(EXTRACTED ENTRIES Opens)
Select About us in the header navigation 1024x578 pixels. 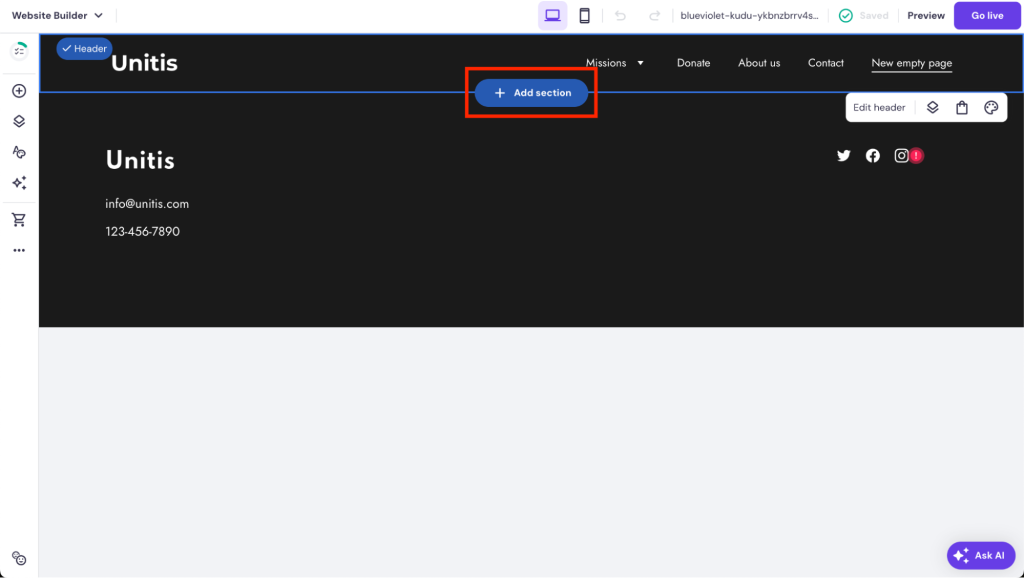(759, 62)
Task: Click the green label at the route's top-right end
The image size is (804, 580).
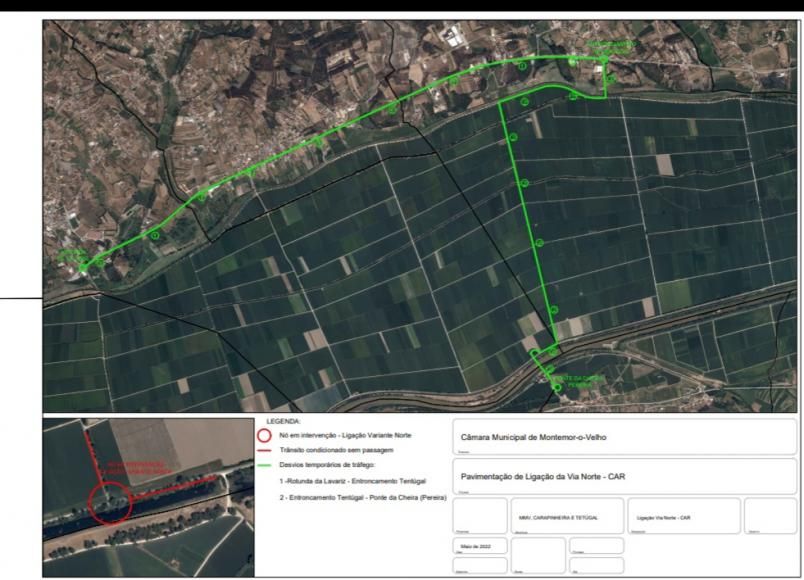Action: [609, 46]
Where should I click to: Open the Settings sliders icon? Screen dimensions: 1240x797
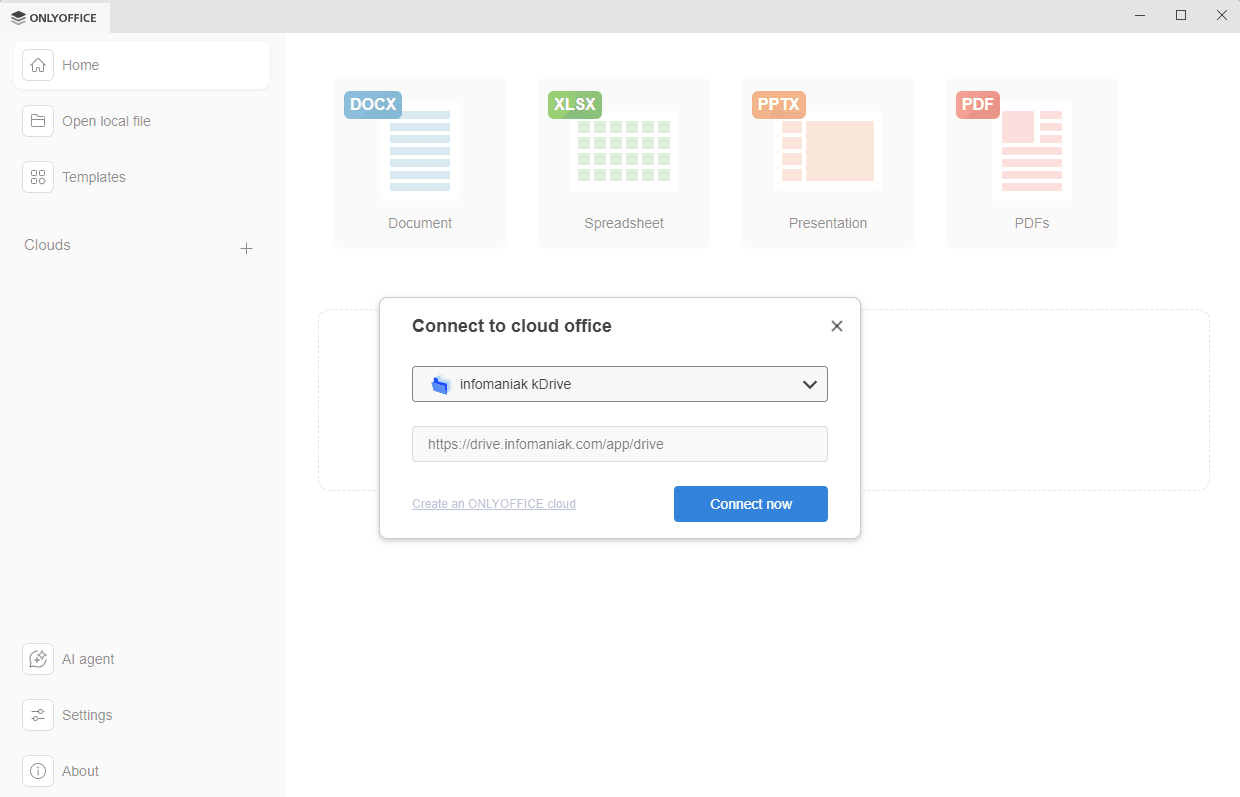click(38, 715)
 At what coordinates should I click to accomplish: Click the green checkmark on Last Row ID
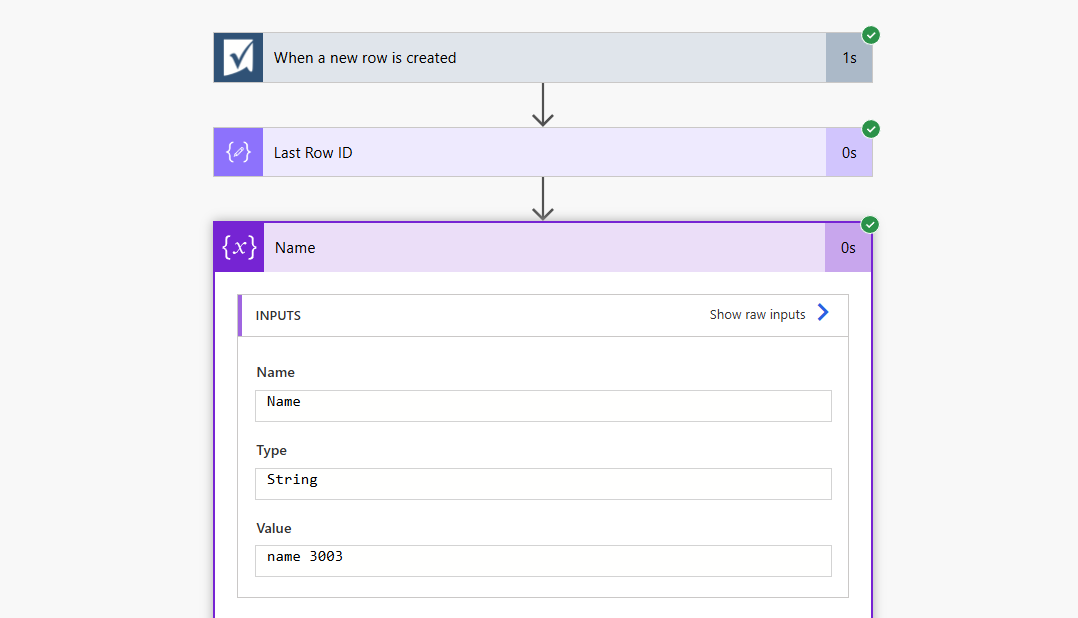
(EXTRACTED ENTRIES Closes)
WHAT TO WORK ON: Omit the pictures. Write out exactly the lines from the one containing "The image size is (804, 580)." through the last line of the entries, both of them included.

SOLUTION BELOW:
The image size is (804, 580).
Action: [609, 46]
Where should I click to: Open the Settings sliders icon? Screen dimensions: 1240x797
click(38, 715)
 At what coordinates should I click to accomplish: Click the green checkmark on Last Row ID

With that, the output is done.